First, from a Krogh’s principle perspective, mice, the most typical animal model in medical immunology studies, have a lymphocyte-dominated granulocyte-to-lymphocyte ratio (C57BL/6L: male: 0.50; female: 0.36; calculated from Ref. 133), whereas humans have a granulocyte-dominated granulocyte-to-lymphocyte ratio of 2.22 (calculated from Ref. 134). Given this discrepancy, a Krogh’s principle perspective indicates that we might require caveats for extrapolating from mouse immune dynamics to those in humans. A comparison of a single species with humans, however, leaves open the question of what species would serve as a better model for humans and whether humans are just outliers to patterns across species. A pointillist perspective provides a framework for answering these questions.
As a starting point, a pointillist perspective allows us to ask whether humans have the granulocyte to lymphocyte concentration expected for their body size. Humans were not included in the scaling analysis of granulocyte to lymphocyte concentrations, allowing us to use the model to predict the granulocyte-to-lymphocyte concentration ratio for humans. Plugging the average mass of a human (66.5 kg; Ref. 135) into the equation from the scaling model predicts a granulocyte-to-lymphocyte ratio of 1.80 for an average human. Thus, humans have 1.23-fold more circulating granulocytes relative to lymphocytes than expected for their size, although this value is within the 95% CI. Indeed, a human has the granulocyte-to-lymphocyte ratio of an average 215.8-kg mammal, an animal with a mass that is 3,785-fold greater than that of a human and that weighs slightly less than an average red deer (Cervus elaphus; 241 kg). That humans have a disproportionately greater granulocyte-to-lymphocyte ratio for their body size is not evident without a pointillist perspective. A scaling approach suggests that species with a granulocyte-to-lymphocyte (G:L) ratio similar to humans [e.g., black-tailed prairie dog (Cynomys ludovicianus) G:L ratio = 2.57, mass = 797 g] might be a better model for immune dynamics of circulating granulocytes and lymphocytes in humans. This exercise exemplifies how a scaling framework can aid in understanding which species have disproportionately greater or lesser immune defenses for their size and in finding better-matched single-species models for modeling human immune defenses.
Pointillist Tests of the Pace of Life Hypothesis and Ecological Influences on Immune Defenses
Scaling is not the only possible pointillist approach in comparative immunology. When variation in immune defenses exbibits an allometric relationship, questions arise as to what selective pressures or trade-offs may exist that create different adaptive balances in multidimensional spaces (60, 61). One example of research being developed in this framework is based on the pace of life hypothesis, which posits that species with slow-paced life histories (long-lived species with low annual reproduction) should invest in immune defenses differently from those with fast-paced life histories (short-lived species with high annual reproduction) (43, 44). It posits that slow-paced species should evolve immune defenses that are more specific and less inflammatory and that prioritize induced rather than constitutive defenses because this strategy minimizes autoimmune costs and maximizes longevity (44). Pointillist comparative approaches are necessary to test whether broad patterns support the hypothesis. Consistent with this hypothesis, pointillist comparative studies have demonstrated that heterophil-to-lymphocyte ratios become less dominated by inflammatory heterophils with increasing life span in 239 species of birds (136). Similarly, natural antibodies were positively associated with incubation period (n = 70 species, Ref. 110), and bacteria-killing ability was negatively associated with mass-corrected BMR in tropical birds (n = 12 species, Ref. 109). However, a study of six species of Peromyscus mice found that immune defenses were not constrained to a single dominant axis and not determined solely by the pace of life (137).
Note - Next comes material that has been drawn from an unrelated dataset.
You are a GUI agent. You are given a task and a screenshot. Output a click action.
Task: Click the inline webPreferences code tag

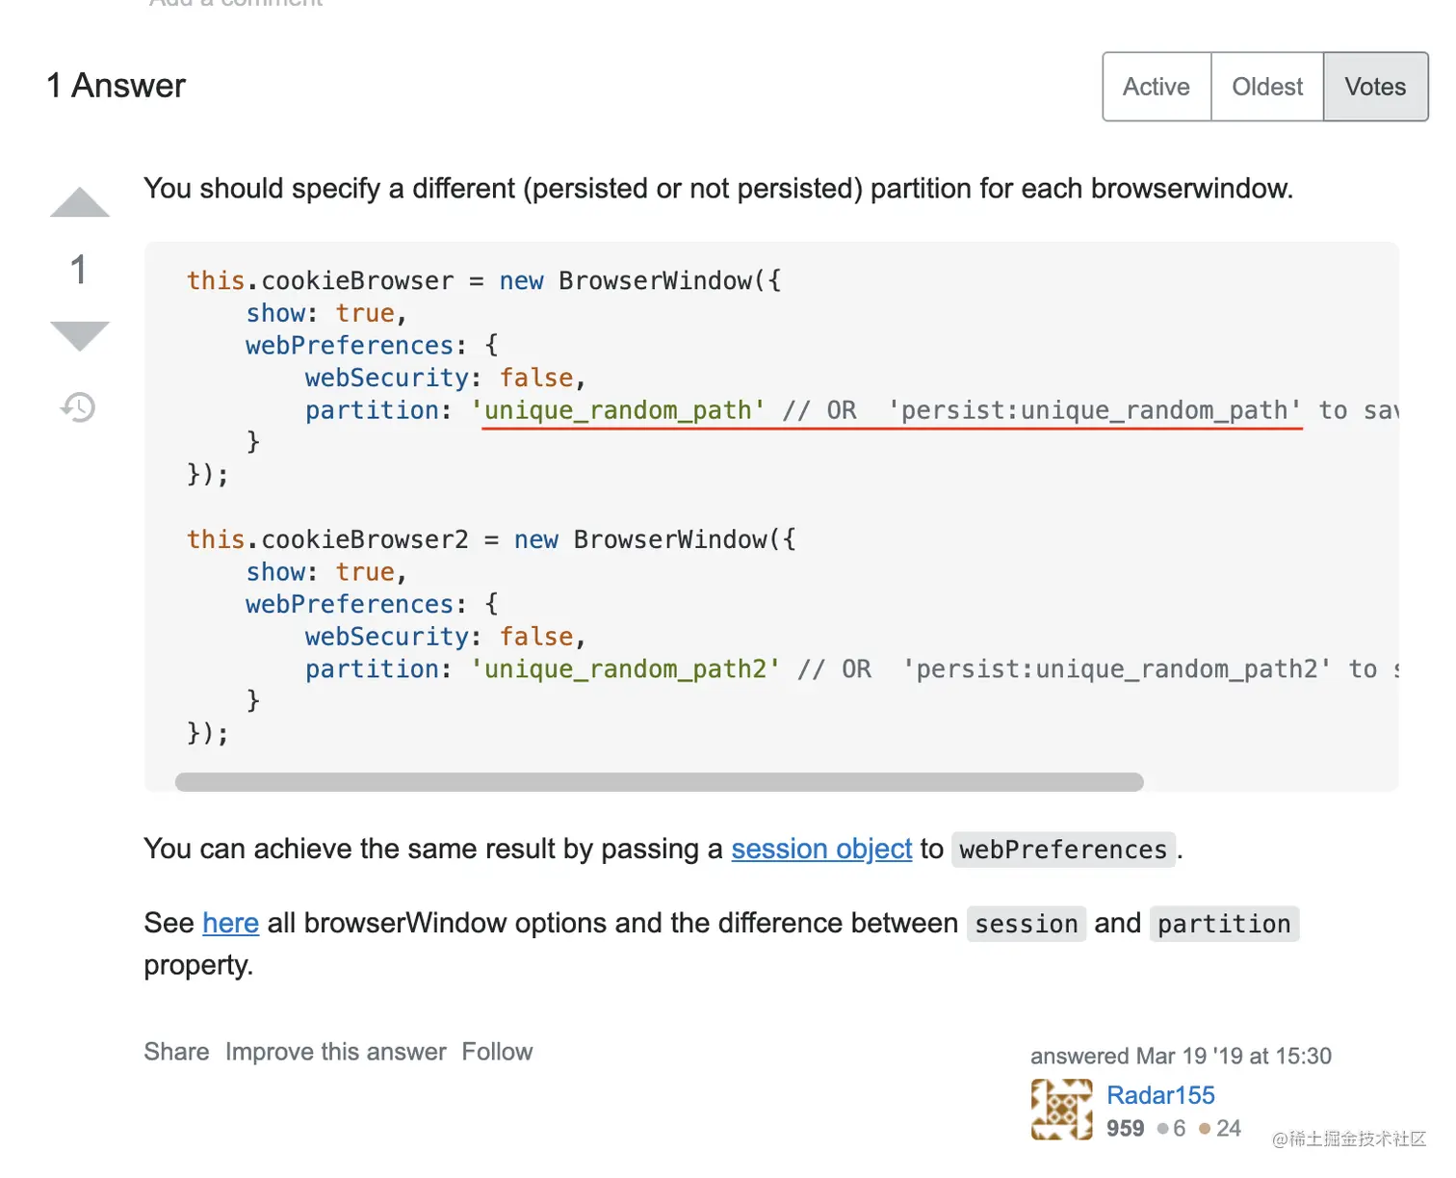[1063, 850]
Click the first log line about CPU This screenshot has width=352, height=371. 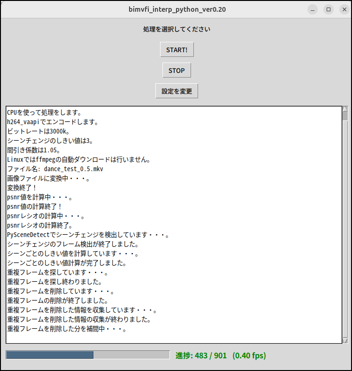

A Pointillist Approach Also Allows for Testing Competing Hypotheses
Data collected from dozens of species allow for the testing of the relative importance of different covariates in explaining variation in immune defenses, allowing the testing of different hypotheses. For example, a measure of the adaptive immune system [major histocompatibility complex (MHC) gene copy number] is negatively associated with a measure of the innate immune system (complement-mediated hemagglutination) across 37 species of birds, implying an evolutionary trade-off between the innate and adaptive immune systems (138). Although MHC gene copy number was negatively associated with body mass as predicted by the pace of life hypothesis, the number of MHC gene copies was not associated with life span, breeding latitude, or extent of migration (138), suggesting that body size rather than life history and ecology might be mediating these immune defenses across evolutionary time. This idea is further supported by studies that directly compared the predictions of the pace of life hypothesis with those from scaling hypotheses. Life history (maximal longevity and maximal reproductive potential in mammals, birds, and reptiles) and ecological traits (sociality and trophic level, mammals only) did not explain interspecific variation in granulocyte and lymphocyte concentrations better than body mass alone, and their addition to models with body mass increased the explanatory power of models minimally (mammals, birds), if at all (reptiles) (66, 67, 70).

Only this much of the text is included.